# Maintenance and Disassembly of Olfactory Cilia

> **NIH NIH R01** · UNIVERSITY OF FLORIDA · 2022 · $481,988

## Abstract

TITLE: Maintenance and Disassembly of Olfactory Cilia
The long-term goal of this project is to determine the role of cilia in the regulation and maintenance of olfactory
function and their alterations in cilia-related disorders. Olfactory dysfunction is common, affecting at least 16
million people in the U.S. alone. Our lab and others have found olfactory dysfunction to be a clinical manifestation
of a class of human genetic disorders termed ciliopathies. Bardet-Biedl syndrome (BBS) is one such disorder, in
which the altered cilia morphology of olfactory sensory neurons (OSNs) renders the cells unresponsive to odors.
Despite the identification of numerous genes underlying ciliopathies, curative therapies (including for olfactory
dysfunctions) are not yet available to patients. We reported that gene replacement to restore cilia and hence
sensory input in a limited number of differentiated OSNs was sufficient to rescue peripheral odor responses in
mouse models of a subset of ciliopathies. However, to better understand cilia biology in the olfactory system and
advance potential therapies, we must define the cellular mechanisms underlying olfactory penetrance of
ciliopathies. We must also determine whether these mechanisms are conserved across different ciliopathies
and might thus be amenable to the same therapeutic strategies. OSN cilia compartmentalize all of necessary
signaling machinery for odor detection and even though OSN cilia can be lost in both physiological and
pathological conditions, the cellular mechanisms that maintain the integrity of this essential OSN cell
compartment remain poorly understood. Cilia in other cells and organisms contain a multiprotein complex at its
base, termed the transition zone (TZ), that functions as a regulatory gate to control the unique protein and lipid
composition of cilia.
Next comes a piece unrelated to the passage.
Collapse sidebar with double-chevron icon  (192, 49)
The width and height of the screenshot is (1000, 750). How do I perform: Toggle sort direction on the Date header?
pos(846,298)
Surprisingly little is known about the TZ in OSNs. This grant application will elucidate the
composition and subcellular organization of the OSN cilia TZ and how aberrant protein and lipid translocation
into cilia contributes to the disassembly of cilia. Our preliminary data suggest that alterations in intracellular
Ca2+ contribute to cilia disassembly by disrupting TZ components. We hypothesize that sustained elevations of
intracellular Ca2+ result in TZ remodeling of OSN cilia that is permissive for changes in cilia membrane lipid
distribution and actin infiltration, both of which are necessary for cilia disassembly in ciliopathies. Therefore,
we propose the following Specific Aims: (1) Determine the composition and organization of the OSN cilia TZ and
alterations accompanying disassembly in ciliopathies; (2) Determine the effects of elevated intracellular Ca2+ on
OSN cilia disassembly; (3) Determine the role of membrane PIP2 redistribution and F-actin infiltration in cellular
mechanisms of OSN cilia disassembly. Successful completion of this work will provide critical new insights
into the pathogenesis of human sensory perception dise...

## Key facts

- **NIH application ID:** 10348789
- **Project number:** 5R01DC019345-02
- **Recipient organization:** UNIVERSITY OF FLORIDA
- **Principal Investigator:** Jeffrey Martens
- **Activity code:** R01 (R01, R21, SBIR, etc.)
- **Funding institute:** NIH
- **Fiscal year:** 2022
- **Award amount:** $481,988
- **Award type:** 5
- **Project period:** 2021-03-01 → 2026-02-28

## Primary source

NIH RePORTER: https://reporter.nih.gov/project-details/10348789

## Citation

> US National Institutes of Health, RePORTER application 10348789, Maintenance and Disassembly of Olfactory Cilia (5R01DC019345-02). Retrieved via AI Analytics 2026-05-23 from https://api.ai-analytics.org/grant/nih/10348789. Licensed CC0.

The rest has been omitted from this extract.